Provided data:

==============================

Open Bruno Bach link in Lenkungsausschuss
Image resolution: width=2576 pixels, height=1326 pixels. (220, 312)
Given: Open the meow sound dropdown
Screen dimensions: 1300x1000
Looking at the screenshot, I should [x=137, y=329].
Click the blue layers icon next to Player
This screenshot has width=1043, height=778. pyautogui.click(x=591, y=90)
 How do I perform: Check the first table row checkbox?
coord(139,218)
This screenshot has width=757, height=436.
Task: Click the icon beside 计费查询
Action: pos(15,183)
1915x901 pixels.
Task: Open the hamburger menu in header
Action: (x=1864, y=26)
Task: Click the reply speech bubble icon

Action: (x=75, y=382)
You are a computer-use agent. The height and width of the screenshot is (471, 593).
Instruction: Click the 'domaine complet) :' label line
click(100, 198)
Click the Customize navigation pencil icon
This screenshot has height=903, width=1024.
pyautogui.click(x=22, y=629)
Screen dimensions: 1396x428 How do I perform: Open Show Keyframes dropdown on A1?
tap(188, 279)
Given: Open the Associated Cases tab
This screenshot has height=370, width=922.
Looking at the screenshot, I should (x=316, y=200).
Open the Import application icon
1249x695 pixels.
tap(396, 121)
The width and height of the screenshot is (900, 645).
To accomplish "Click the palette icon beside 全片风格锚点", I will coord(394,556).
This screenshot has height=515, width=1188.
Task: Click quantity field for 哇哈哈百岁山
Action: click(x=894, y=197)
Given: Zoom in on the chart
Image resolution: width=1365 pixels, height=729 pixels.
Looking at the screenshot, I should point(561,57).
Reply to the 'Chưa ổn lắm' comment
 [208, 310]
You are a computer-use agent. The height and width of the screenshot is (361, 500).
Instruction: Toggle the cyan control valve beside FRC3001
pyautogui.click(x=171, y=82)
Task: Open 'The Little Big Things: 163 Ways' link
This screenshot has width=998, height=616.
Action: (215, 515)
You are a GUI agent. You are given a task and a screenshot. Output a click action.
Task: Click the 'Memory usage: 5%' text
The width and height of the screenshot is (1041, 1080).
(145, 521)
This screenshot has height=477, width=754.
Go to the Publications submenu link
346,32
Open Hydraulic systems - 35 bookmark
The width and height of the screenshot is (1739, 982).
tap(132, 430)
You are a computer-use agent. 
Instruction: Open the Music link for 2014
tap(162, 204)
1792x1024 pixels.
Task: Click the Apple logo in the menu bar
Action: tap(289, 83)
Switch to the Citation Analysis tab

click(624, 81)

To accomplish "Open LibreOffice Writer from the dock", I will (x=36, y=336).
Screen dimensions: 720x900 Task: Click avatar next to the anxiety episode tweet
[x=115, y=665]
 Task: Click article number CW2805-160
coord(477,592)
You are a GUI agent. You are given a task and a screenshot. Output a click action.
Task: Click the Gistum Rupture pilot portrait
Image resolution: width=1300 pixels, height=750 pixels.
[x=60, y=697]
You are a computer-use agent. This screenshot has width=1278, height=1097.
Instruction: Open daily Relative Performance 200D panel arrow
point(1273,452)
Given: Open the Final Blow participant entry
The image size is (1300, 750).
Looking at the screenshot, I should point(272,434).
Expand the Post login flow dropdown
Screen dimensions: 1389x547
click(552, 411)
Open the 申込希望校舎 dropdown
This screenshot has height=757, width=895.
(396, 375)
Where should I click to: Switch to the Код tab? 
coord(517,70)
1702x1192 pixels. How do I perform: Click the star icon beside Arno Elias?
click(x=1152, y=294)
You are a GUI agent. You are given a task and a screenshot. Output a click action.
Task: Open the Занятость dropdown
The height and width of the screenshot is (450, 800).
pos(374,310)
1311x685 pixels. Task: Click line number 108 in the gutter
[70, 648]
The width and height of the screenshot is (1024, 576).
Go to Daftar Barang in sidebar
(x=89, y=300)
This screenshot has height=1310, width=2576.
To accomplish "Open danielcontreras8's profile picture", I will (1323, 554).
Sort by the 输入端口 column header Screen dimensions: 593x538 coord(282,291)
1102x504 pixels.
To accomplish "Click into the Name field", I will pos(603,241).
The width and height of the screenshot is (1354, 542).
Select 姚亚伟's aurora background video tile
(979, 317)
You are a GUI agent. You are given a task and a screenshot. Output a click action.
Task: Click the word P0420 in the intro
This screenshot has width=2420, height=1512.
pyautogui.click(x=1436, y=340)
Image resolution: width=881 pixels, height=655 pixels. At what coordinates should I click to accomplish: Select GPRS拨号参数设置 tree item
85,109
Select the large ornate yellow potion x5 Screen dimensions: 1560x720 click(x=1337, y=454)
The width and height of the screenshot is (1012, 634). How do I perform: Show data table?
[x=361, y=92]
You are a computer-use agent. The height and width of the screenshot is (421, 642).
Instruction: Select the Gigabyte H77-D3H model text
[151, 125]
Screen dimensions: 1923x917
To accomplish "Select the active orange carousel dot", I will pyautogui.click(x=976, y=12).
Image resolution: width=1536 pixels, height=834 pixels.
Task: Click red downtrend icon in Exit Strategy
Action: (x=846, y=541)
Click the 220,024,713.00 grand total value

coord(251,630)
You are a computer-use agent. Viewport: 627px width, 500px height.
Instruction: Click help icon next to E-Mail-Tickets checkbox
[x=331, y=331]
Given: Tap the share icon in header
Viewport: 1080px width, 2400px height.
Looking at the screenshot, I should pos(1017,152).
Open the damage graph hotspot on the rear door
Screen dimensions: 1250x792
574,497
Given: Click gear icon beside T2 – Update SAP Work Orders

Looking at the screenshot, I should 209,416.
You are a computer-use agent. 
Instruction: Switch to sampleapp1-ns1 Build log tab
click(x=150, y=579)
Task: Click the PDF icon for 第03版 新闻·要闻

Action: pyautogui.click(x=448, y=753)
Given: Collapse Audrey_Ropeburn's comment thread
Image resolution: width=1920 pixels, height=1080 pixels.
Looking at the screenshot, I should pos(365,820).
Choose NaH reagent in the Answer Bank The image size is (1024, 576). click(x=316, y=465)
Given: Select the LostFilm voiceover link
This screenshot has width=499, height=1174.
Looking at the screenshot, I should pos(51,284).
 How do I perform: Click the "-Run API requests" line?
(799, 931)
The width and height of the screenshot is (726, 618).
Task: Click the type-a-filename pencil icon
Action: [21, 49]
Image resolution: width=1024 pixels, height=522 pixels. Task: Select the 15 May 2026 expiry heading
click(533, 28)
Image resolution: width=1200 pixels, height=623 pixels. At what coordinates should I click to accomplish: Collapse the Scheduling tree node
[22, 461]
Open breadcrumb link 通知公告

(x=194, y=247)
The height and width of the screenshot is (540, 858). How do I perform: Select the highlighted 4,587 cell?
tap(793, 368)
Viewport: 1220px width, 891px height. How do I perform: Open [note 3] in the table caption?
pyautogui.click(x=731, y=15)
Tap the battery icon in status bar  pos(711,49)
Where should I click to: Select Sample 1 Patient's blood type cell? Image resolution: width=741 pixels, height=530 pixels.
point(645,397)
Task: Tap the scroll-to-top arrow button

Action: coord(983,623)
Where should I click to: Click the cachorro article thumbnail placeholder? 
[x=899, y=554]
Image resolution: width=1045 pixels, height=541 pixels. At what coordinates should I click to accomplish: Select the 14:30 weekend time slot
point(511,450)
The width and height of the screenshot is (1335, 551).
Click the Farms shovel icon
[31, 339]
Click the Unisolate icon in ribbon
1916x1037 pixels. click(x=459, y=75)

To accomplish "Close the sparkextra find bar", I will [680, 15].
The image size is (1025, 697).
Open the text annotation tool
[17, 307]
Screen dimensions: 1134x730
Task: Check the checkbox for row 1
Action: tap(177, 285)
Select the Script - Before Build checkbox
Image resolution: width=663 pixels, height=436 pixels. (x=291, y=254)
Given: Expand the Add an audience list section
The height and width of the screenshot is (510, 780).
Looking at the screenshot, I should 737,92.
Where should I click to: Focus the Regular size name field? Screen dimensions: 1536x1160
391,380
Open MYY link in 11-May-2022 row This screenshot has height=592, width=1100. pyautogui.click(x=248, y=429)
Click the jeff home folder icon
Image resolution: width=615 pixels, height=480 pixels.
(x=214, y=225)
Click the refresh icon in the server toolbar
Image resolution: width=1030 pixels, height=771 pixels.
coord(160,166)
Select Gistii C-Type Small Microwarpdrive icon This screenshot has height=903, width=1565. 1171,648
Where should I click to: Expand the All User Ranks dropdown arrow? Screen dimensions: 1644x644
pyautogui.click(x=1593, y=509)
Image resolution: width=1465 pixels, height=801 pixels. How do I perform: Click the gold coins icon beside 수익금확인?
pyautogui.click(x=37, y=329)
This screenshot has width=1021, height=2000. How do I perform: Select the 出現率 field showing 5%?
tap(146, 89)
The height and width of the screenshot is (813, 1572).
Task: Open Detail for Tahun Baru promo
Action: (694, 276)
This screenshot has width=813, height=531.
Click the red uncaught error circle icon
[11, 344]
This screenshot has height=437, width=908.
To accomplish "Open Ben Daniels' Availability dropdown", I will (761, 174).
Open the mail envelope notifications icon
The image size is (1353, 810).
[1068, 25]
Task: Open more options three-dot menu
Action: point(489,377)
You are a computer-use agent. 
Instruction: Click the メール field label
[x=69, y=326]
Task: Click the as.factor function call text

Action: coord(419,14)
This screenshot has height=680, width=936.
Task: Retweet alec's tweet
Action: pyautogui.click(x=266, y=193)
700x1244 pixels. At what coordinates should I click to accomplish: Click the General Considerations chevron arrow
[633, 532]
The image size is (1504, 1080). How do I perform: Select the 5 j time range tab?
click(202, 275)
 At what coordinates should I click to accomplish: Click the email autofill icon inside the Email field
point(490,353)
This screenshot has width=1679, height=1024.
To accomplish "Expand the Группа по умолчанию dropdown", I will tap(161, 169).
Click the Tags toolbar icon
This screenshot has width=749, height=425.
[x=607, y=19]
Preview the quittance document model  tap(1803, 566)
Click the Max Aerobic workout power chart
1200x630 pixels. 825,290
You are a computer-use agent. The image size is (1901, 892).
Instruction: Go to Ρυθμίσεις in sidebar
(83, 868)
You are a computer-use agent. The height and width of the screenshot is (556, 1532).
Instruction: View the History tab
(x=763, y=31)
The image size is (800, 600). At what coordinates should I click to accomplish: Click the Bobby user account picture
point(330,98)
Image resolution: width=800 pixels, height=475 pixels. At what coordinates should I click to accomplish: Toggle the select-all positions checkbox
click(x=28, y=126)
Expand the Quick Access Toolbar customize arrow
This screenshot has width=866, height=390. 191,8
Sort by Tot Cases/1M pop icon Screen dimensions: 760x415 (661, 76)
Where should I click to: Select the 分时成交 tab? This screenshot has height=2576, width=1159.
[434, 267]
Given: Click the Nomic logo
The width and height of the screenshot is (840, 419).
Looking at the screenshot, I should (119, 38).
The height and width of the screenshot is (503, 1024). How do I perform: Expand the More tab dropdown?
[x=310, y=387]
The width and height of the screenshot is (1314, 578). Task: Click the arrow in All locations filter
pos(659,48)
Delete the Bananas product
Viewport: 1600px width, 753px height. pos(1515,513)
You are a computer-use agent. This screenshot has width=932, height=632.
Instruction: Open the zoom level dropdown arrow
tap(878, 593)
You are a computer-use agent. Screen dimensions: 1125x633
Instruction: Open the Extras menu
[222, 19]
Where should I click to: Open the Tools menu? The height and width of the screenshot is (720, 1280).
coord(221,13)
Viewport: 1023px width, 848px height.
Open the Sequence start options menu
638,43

==============================

Exercise: Print exactly the lines above, starting at the line that contains "The image size is (800, 600)." and ending with the last line of the records, both included.

Response:
The image size is (800, 600). At what coordinates should I click to accomplish: Click the Bobby user account picture
point(330,98)
Image resolution: width=800 pixels, height=475 pixels. At what coordinates should I click to accomplish: Toggle the select-all positions checkbox
click(x=28, y=126)
Expand the Quick Access Toolbar customize arrow
This screenshot has width=866, height=390. 191,8
Sort by Tot Cases/1M pop icon Screen dimensions: 760x415 (661, 76)
Where should I click to: Select the 分时成交 tab? This screenshot has height=2576, width=1159.
[434, 267]
Given: Click the Nomic logo
The width and height of the screenshot is (840, 419).
Looking at the screenshot, I should (119, 38).
The height and width of the screenshot is (503, 1024). How do I perform: Expand the More tab dropdown?
[x=310, y=387]
The width and height of the screenshot is (1314, 578). Task: Click the arrow in All locations filter
pos(659,48)
Delete the Bananas product
Viewport: 1600px width, 753px height. pos(1515,513)
You are a computer-use agent. This screenshot has width=932, height=632.
Instruction: Open the zoom level dropdown arrow
tap(878, 593)
You are a computer-use agent. Screen dimensions: 1125x633
Instruction: Open the Extras menu
[222, 19]
Where should I click to: Open the Tools menu? The height and width of the screenshot is (720, 1280).
coord(221,13)
Viewport: 1023px width, 848px height.
Open the Sequence start options menu
638,43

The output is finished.